- Records for the task -
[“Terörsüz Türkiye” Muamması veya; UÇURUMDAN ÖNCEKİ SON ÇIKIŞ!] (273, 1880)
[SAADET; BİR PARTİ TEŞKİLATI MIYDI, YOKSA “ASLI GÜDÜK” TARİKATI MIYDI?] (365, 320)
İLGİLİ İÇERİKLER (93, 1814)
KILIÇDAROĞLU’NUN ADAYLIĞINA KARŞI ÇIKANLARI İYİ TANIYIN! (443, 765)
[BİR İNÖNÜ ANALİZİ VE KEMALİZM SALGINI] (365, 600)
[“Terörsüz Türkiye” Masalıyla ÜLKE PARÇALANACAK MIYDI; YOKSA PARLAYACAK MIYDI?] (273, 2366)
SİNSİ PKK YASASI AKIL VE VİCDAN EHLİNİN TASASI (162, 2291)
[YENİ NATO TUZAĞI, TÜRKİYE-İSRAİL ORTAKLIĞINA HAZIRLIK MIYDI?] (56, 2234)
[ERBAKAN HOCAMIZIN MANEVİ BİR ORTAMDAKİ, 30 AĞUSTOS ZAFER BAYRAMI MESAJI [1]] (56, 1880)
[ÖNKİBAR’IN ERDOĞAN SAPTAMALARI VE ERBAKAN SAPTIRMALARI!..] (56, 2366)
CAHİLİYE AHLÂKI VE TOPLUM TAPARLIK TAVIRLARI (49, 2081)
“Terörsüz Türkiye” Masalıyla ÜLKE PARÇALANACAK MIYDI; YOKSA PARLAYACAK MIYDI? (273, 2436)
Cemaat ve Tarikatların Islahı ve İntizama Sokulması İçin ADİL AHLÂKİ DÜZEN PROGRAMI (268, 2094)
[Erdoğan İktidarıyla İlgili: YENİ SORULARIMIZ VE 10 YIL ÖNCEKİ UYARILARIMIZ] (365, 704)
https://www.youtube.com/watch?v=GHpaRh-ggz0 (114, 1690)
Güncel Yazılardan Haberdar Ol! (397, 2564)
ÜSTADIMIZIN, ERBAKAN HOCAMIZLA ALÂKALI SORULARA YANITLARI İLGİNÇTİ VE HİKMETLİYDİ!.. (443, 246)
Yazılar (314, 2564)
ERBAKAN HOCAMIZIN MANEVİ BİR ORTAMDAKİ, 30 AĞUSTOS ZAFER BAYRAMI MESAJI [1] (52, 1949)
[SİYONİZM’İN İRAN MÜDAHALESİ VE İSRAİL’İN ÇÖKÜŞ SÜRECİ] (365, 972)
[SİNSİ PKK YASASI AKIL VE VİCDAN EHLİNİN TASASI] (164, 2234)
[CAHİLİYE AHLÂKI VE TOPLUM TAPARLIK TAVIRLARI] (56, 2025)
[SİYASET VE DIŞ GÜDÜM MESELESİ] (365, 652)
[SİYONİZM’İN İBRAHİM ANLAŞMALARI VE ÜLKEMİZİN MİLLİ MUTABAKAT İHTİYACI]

- Task details -
Write out exactly the lines from the one with "[CAHİLİYE AHLÂKI VE" through the end of the records above, both ends included, and leave out all other lines.

- Solution to this exercise -
[CAHİLİYE AHLÂKI VE TOPLUM TAPARLIK TAVIRLARI] (56, 2025)
[SİYASET VE DIŞ GÜDÜM MESELESİ] (365, 652)
[SİYONİZM’İN İBRAHİM ANLAŞMALARI VE ÜLKEMİZİN MİLLİ MUTABAKAT İHTİYACI]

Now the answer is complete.